Objective: Put these lines into a numbered list, leaving out any blank lines and covering all the items.

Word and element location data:
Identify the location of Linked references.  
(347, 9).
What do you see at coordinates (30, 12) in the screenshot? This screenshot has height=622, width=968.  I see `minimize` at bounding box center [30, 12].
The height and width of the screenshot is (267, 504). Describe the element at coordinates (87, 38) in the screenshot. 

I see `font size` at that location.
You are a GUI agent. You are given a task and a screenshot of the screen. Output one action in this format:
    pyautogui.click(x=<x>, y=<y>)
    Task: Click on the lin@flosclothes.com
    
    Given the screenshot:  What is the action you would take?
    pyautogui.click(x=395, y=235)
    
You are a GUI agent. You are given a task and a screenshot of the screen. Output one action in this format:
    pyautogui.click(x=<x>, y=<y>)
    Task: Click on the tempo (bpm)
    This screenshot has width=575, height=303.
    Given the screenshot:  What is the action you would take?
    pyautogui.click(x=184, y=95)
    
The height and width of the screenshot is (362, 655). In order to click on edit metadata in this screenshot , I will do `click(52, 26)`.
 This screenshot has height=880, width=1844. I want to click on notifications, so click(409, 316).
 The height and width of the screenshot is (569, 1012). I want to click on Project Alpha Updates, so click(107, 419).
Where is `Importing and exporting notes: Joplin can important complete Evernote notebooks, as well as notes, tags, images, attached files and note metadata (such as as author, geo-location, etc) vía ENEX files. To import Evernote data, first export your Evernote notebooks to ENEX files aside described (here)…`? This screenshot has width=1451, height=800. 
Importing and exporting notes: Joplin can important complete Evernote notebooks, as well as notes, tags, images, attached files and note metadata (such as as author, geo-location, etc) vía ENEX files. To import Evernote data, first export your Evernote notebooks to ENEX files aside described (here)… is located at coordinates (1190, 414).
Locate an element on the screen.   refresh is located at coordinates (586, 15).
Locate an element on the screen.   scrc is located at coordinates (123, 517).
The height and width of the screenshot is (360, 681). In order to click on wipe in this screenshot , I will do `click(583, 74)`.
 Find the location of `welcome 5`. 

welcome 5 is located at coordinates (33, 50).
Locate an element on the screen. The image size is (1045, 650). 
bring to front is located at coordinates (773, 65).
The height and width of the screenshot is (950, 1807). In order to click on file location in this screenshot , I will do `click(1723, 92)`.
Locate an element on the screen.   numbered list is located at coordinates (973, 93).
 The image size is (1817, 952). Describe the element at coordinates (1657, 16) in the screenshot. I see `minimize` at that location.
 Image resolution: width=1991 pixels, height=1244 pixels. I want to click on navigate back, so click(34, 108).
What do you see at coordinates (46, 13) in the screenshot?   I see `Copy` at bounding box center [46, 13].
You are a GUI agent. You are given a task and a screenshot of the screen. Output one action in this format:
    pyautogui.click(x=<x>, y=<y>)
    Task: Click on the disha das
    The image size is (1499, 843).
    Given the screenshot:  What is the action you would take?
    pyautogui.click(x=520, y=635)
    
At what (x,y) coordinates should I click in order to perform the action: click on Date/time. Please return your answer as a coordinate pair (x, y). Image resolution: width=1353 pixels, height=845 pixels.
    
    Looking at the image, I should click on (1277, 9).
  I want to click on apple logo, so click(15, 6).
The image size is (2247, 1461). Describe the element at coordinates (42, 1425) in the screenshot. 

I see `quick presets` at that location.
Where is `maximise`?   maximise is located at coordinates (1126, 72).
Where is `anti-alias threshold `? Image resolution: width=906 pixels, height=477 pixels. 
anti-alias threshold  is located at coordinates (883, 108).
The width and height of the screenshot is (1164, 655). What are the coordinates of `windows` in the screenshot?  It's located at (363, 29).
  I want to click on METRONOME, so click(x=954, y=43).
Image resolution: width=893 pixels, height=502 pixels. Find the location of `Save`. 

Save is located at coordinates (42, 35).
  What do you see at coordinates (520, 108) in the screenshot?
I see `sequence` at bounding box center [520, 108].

Solution to this problem:
1. Identify the location of Linked references.  
2. (347, 9).
3. What do you see at coordinates (30, 12) in the screenshot? This screenshot has height=622, width=968.  I see `minimize` at bounding box center [30, 12].
4. The height and width of the screenshot is (267, 504). Describe the element at coordinates (87, 38) in the screenshot. 
5. I see `font size` at that location.
6. You are a GUI agent. You are given a task and a screenshot of the screen. Output one action in this format:
7.     pyautogui.click(x=<x>, y=<y>)
8.     Task: Click on the lin@flosclothes.com
9.     Given the screenshot:  What is the action you would take?
10.     pyautogui.click(x=395, y=235)
11. You are a GUI agent. You are given a task and a screenshot of the screen. Output one action in this format:
12.     pyautogui.click(x=<x>, y=<y>)
13.     Task: Click on the tempo (bpm)
14.     This screenshot has width=575, height=303.
15.     Given the screenshot:  What is the action you would take?
16.     pyautogui.click(x=184, y=95)
17. The height and width of the screenshot is (362, 655). In order to click on edit metadata in this screenshot , I will do `click(52, 26)`.
18.  This screenshot has height=880, width=1844. I want to click on notifications, so click(409, 316).
19.  The height and width of the screenshot is (569, 1012). I want to click on Project Alpha Updates, so click(107, 419).
20. Where is `Importing and exporting notes: Joplin can important complete Evernote notebooks, as well as notes, tags, images, attached files and note metadata (such as as author, geo-location, etc) vía ENEX files. To import Evernote data, first export your Evernote notebooks to ENEX files aside described (here)…`? This screenshot has width=1451, height=800. 
21. Importing and exporting notes: Joplin can important complete Evernote notebooks, as well as notes, tags, images, attached files and note metadata (such as as author, geo-location, etc) vía ENEX files. To import Evernote data, first export your Evernote notebooks to ENEX files aside described (here)… is located at coordinates (1190, 414).
22. Locate an element on the screen.   refresh is located at coordinates (586, 15).
23. Locate an element on the screen.   scrc is located at coordinates (123, 517).
24. The height and width of the screenshot is (360, 681). In order to click on wipe in this screenshot , I will do `click(583, 74)`.
25.  Find the location of `welcome 5`. 
26. welcome 5 is located at coordinates (33, 50).
27. Locate an element on the screen. The image size is (1045, 650). 
28. bring to front is located at coordinates (773, 65).
29. The height and width of the screenshot is (950, 1807). In order to click on file location in this screenshot , I will do `click(1723, 92)`.
30. Locate an element on the screen.   numbered list is located at coordinates (973, 93).
31.  The image size is (1817, 952). Describe the element at coordinates (1657, 16) in the screenshot. I see `minimize` at that location.
32.  Image resolution: width=1991 pixels, height=1244 pixels. I want to click on navigate back, so click(34, 108).
33. What do you see at coordinates (46, 13) in the screenshot?   I see `Copy` at bounding box center [46, 13].
34. You are a GUI agent. You are given a task and a screenshot of the screen. Output one action in this format:
35.     pyautogui.click(x=<x>, y=<y>)
36.     Task: Click on the disha das
37.     The image size is (1499, 843).
38.     Given the screenshot:  What is the action you would take?
39.     pyautogui.click(x=520, y=635)
40. At what (x,y) coordinates should I click in order to perform the action: click on Date/time. Please return your answer as a coordinate pair (x, y). Image resolution: width=1353 pixels, height=845 pixels.
41.     Looking at the image, I should click on (1277, 9).
42.   I want to click on apple logo, so click(15, 6).
43. The image size is (2247, 1461). Describe the element at coordinates (42, 1425) in the screenshot. 
44. I see `quick presets` at that location.
45. Where is `maximise`?   maximise is located at coordinates (1126, 72).
46. Where is `anti-alias threshold `? Image resolution: width=906 pixels, height=477 pixels. 
47. anti-alias threshold  is located at coordinates (883, 108).
48. The width and height of the screenshot is (1164, 655). What are the coordinates of `windows` in the screenshot?  It's located at (363, 29).
49.   I want to click on METRONOME, so click(x=954, y=43).
50. Image resolution: width=893 pixels, height=502 pixels. Find the location of `Save`. 
51. Save is located at coordinates (42, 35).
52.   What do you see at coordinates (520, 108) in the screenshot?
53. I see `sequence` at bounding box center [520, 108].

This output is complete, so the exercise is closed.